● **SUPPLIED RECORDS**:

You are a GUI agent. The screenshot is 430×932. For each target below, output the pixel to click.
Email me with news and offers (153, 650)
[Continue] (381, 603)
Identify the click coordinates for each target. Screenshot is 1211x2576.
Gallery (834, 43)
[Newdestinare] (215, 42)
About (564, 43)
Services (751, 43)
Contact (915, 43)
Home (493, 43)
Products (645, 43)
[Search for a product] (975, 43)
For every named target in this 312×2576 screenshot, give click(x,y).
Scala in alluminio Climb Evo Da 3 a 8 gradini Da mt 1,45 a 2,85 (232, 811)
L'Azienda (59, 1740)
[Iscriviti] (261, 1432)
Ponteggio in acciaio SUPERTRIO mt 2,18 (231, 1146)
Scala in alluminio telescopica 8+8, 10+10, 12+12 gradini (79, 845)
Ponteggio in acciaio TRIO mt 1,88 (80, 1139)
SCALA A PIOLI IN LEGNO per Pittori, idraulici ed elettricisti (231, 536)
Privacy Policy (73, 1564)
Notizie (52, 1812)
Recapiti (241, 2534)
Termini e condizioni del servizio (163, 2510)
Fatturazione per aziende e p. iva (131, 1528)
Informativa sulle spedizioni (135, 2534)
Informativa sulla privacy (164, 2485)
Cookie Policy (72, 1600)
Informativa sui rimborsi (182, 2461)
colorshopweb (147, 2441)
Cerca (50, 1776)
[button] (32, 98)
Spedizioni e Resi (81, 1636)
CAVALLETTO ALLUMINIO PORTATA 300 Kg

● **EXERCISE REQUIREMENTS**:
All of the entries are to be set down again without alteration.

● **SOLVED EXERCISE**:
You are a GUI agent. The screenshot is 430×932. For each target below, output the pixel to click.
Email me with news and offers (153, 650)
[Continue] (381, 603)
Identify the click coordinates for each target. Screenshot is 1211x2576.
Gallery (834, 43)
[Newdestinare] (215, 42)
About (564, 43)
Services (751, 43)
Contact (915, 43)
Home (493, 43)
Products (645, 43)
[Search for a product] (975, 43)
For every named target in this 312×2576 screenshot, give click(x,y).
Scala in alluminio Climb Evo Da 3 a 8 gradini Da mt 1,45 a 2,85 (232, 811)
L'Azienda (59, 1740)
[Iscriviti] (261, 1432)
Ponteggio in acciaio SUPERTRIO mt 2,18 (231, 1146)
Scala in alluminio telescopica 8+8, 10+10, 12+12 gradini (79, 845)
Ponteggio in acciaio TRIO mt 1,88 (80, 1139)
SCALA A PIOLI IN LEGNO per Pittori, idraulici ed elettricisti (231, 536)
Privacy Policy (73, 1564)
Notizie (52, 1812)
Recapiti (241, 2534)
Termini e condizioni del servizio (163, 2510)
Fatturazione per aziende e p. iva (131, 1528)
Informativa sulle spedizioni (135, 2534)
Informativa sulla privacy (164, 2485)
Cookie Policy (72, 1600)
Informativa sui rimborsi (182, 2461)
colorshopweb (147, 2441)
Cerca (50, 1776)
[button] (32, 98)
Spedizioni e Resi (81, 1636)
CAVALLETTO ALLUMINIO PORTATA 300 Kg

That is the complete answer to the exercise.